Dehydroepiandrosterone Versus Growth Hormone in Women Undergoing ICSI With Expected Poor Ovarian Response
Status:
Unknown status
Trial end date:
1969-12-31
Target enrollment:
Participant gender:
Summary
300 women with expected poor ovarian response (POR) undergoing in vitro fertilization or
intra-cytoplasmic sperm injection (ICSI) will be randomly divided into 2 equal groups using
computer generated random numbers. Group 1 will receive Dehydroepiandrosterone (DHEA) 25 mg (
DHEA 25mg, Natrol , USA) t.d.s daily for 12 weeks before starting IVF/ICSI cycle and a
placebo similar to growth hormone (GH) daily from day 6 of stimulation until the day of human
chorionic gonadotrophin (hCG) trigger. Group 2 will receive an oral placebo t.d.s. daily for
12 weeks before ICSI in addition to GH (Somatotropin, Sedico, Egypt) 4 IU on day 6 of hMG
stimulation in a daily dose of 2.5 mg subcutaneous (SC) until the day of hCG triggering.

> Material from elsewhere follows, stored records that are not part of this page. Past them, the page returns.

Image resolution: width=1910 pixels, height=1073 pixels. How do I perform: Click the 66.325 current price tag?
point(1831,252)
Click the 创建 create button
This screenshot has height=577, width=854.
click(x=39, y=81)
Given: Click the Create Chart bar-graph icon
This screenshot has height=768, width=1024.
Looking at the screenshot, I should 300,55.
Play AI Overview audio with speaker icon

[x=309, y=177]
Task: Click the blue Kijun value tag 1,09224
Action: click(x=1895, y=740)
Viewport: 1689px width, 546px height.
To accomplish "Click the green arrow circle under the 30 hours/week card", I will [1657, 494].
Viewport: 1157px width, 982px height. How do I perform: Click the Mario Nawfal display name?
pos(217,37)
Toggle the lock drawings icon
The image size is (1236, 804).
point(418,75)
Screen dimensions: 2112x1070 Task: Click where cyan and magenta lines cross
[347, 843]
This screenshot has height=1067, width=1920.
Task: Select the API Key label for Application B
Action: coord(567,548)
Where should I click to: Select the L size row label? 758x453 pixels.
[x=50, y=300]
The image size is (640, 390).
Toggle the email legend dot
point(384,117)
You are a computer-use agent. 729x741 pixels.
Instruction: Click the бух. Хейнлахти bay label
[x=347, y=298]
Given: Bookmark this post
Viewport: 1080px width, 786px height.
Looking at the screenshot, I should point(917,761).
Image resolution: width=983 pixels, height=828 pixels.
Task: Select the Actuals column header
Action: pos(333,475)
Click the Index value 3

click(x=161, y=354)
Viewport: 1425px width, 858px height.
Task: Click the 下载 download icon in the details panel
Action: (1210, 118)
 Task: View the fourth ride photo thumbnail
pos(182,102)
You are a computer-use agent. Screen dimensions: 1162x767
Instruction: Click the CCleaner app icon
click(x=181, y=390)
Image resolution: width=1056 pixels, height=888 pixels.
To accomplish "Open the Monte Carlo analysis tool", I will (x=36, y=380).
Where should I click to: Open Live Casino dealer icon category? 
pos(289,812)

Patients included in the study will be subjected to full history taking and clinical
examination. On the second day of menstruation serum FSH, LH, Prolactin and Oestradiol will
be assessed and the antral follicular count (AFC) will be assessed using a vaginal ultrasound
scan. AFC will be defined as the number of follicles measuring 3-10mm.
All patients will have gonadotropin antagonist protocol with Human menopausal gonadotrophin
(hMG) stimulation until the day of hCG administration. On the day of hCG administration,
ovarian ultrasound scan will be performed using a transvaginal probe. Oocytes will be
aspirated 34-36 hours after HCG administration. Oocytes will be fertilized and embryos will
be transferred. Both groups will be compared regarding the proportion of ongoing pregnancy.